Pen pals Elliott and Kailash discover that even though they live in different countries--America and India--they both love to climb trees, own pets, and ride school buses.
Elliot lives in America, and Kailash lives in India. They are pen pals. By exchanging letters and pictures, they learn that they both love to climb trees, have pets, and go to school. Their worlds might look different, but they are actually similar. Same, same. But different!
Through an inviting point-of-view and colorful, vivid illustrations, this story shows how two boys living oceans apart can be the best of friends.
The theme of commonalities among the world's children is a familiar one, so readers aren't likely to be surprised that a city-dwelling American boy and his pen pal in rural India have a lot in common, even if those similarities are embodied in different ways. But Kostecki-Shaw (My Travelin' Eye) makes her tribute to brotherhood sing in a way that feels fresh and inviting. Both of her heroes are anchored by warm, caring home lives: for Elliot, that means living with his parents and baby sister in a brick row house, while Kailash shares a farm with 23 members of his extended family "and our animals." Elliot uses art to fuel his imagination, while Kailash uses yoga. "Same, same but different" is Kostecki-Shaw's refrain, but what keeps it from being saccharine or pedestrian are her terrific naif, mixed-media pictures. Working in exuberantly detailed spreads with a playful sense of proportion and perspective, she immerses readers in her heroes' worlds, showing them as confident navigators of even the busiest landscapes. On every page, readers will sense they're in the company of a generous, open-minded talent. Ages 4-7. (Sept.)Copyright 2011 Publishers Weekly, LLC Used with permission.
Gr 1-2—While traveling in Southeast Asia, the author learned the popular saying that inspired this charming story of friendship and universal connections. In an American city, Elliott paints a picture of his world as part of a school project. His teacher mails it "across the oceans" to Kailash, who soon replies with his own drawing. Elliott lives in a city where tall buildings hide the sun, and cars and taxis crowd the roads. Kailash is growing up near a river in a village where "peacocks dance under trees shaped like umbrellas." Although their worlds seem different, the boys are not. They discover that they both like animals, enjoy climbing trees, and ride the bus to school. The correspondents compare their cultures and eventually they decide that their worlds aren't so different after all.
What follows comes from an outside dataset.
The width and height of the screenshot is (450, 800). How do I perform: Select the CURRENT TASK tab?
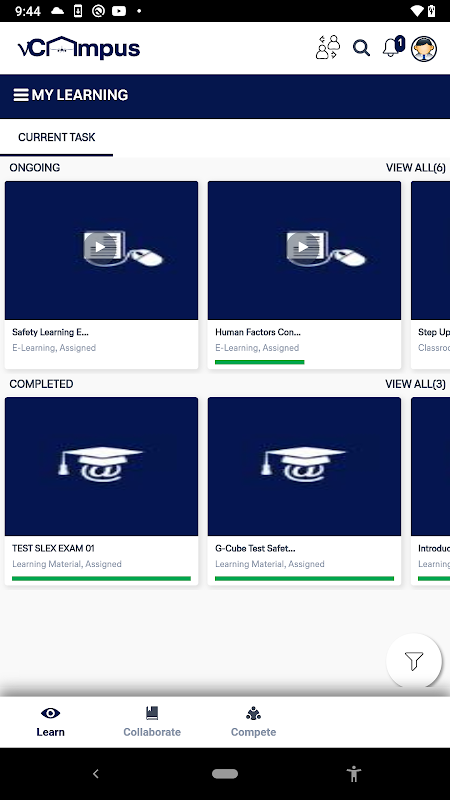click(x=57, y=137)
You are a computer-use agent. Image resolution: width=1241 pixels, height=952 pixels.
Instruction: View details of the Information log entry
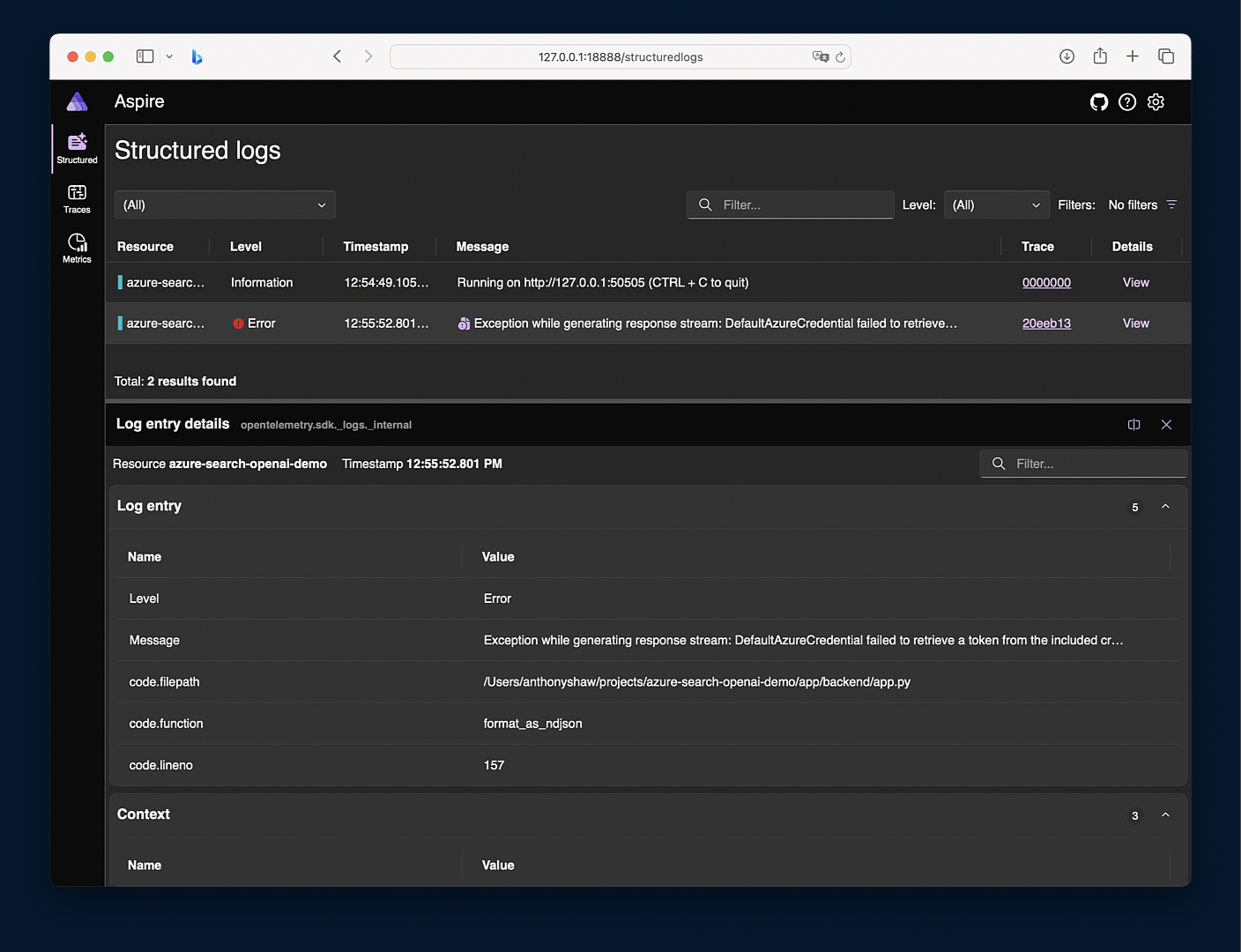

The imaginative multimedia illustrations, drawn in an animated, childlike style, add vibrant color and rich details to the story. Kostecki-Shaw presents a meaningful message of inclusivity in this engaging title. Like Elliott and Kailash, young readers will conclude that children from other cultures are "different, different but the SAME!"—Linda L. Walkins, Mount Saint Joseph Academy, Brighton, MACopyright 2011 School Library Journal, LLC Used with permission.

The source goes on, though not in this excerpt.